I extracted my own rat tail collagen and now the gel is setting fine. Still no idea why the collagen I had bought just stopped working

Probably denatured, or wrong concentration i.e. could have been a supplier issue (or storage at your end). Interested in how you prepared your rat tail collagen (acid or pepsin), you can easily isolate rat tail collagen with acid only i.e. crosslinks are acid labile, pretty unusual for tendon and you will retain telopeptide so this will affect fibrillogenisis; which method did you use

That is odd that it works with your own extracted collagen. What method of extraction did you use?

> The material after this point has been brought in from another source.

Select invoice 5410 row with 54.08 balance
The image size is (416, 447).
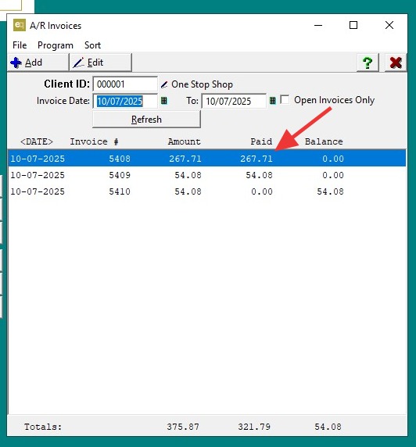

I also have the same problem, do you solve your problem? Thanks.

Hello,

I am not sure if this answer would be still helpful or not. :) Generally in order to make collagen gel from a new stock of bottle one should always optimise the concentration of 1M NaOH. This tend to change with different stocks of collagen. You can titrate the volume of NaOH from 5ul to 14 ul and see at which concentration you get the best gel formation. Then according to that you can stick to that particular concentration for further experiments.